> [STATED GOAL]
Edit everything from the line containing "Where should I click to: Click" down to the line containing "pyautogui.click(x=54, y=136)" by replacing "dropdown" with "menu", and give those lines back otherwise unchanged. Leave the pictures out of your answer.

> [PROVIDED ENTRIES]

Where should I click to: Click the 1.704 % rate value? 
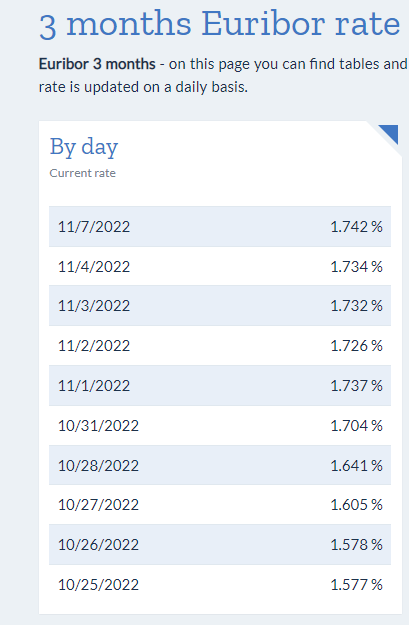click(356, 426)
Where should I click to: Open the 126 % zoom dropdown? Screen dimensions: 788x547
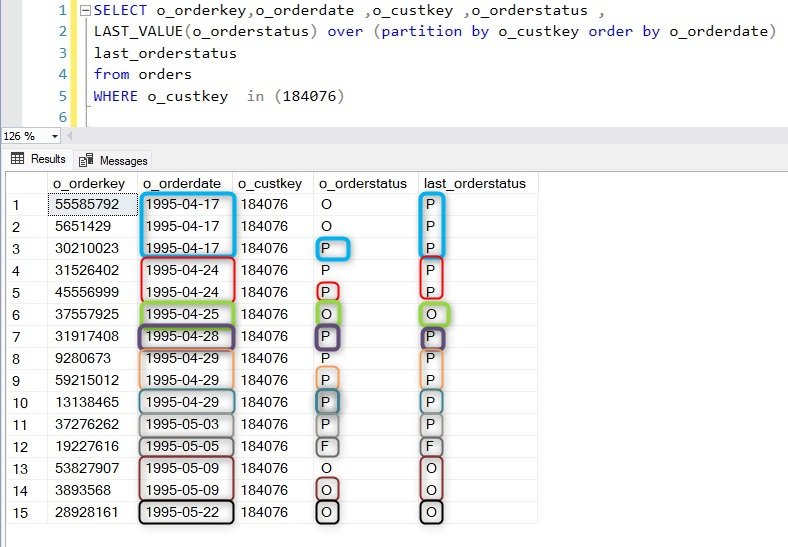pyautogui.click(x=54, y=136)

* * *

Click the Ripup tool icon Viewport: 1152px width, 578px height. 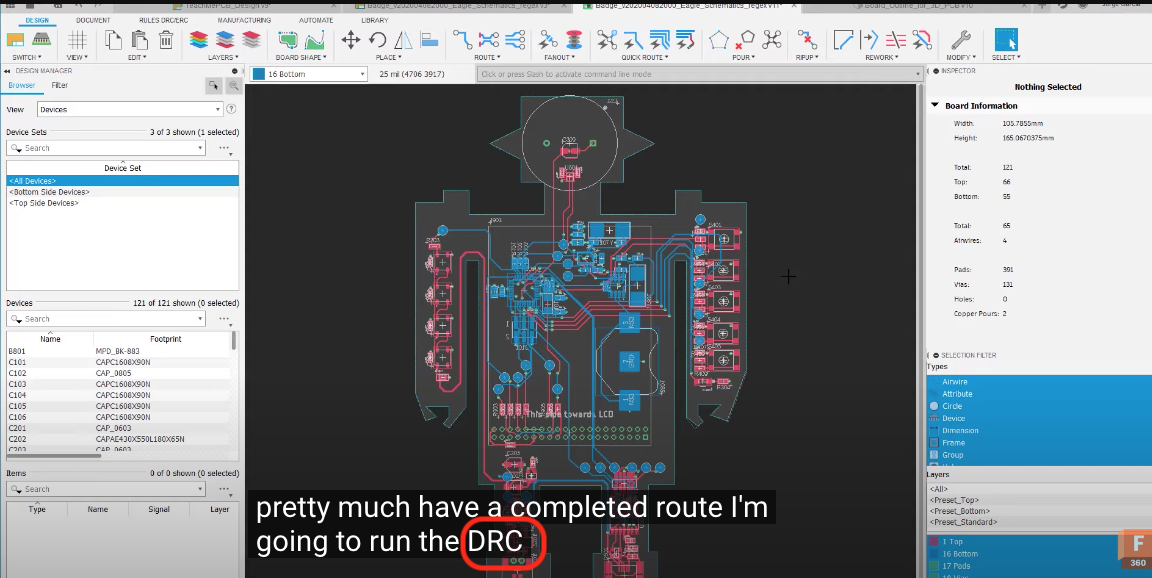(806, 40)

> [EXERCISE RESULT]
Where should I click to: Click the 1.704 % rate value? 
click(356, 426)
Where should I click to: Open the 126 % zoom menu? Screen dimensions: 788x547
pyautogui.click(x=54, y=136)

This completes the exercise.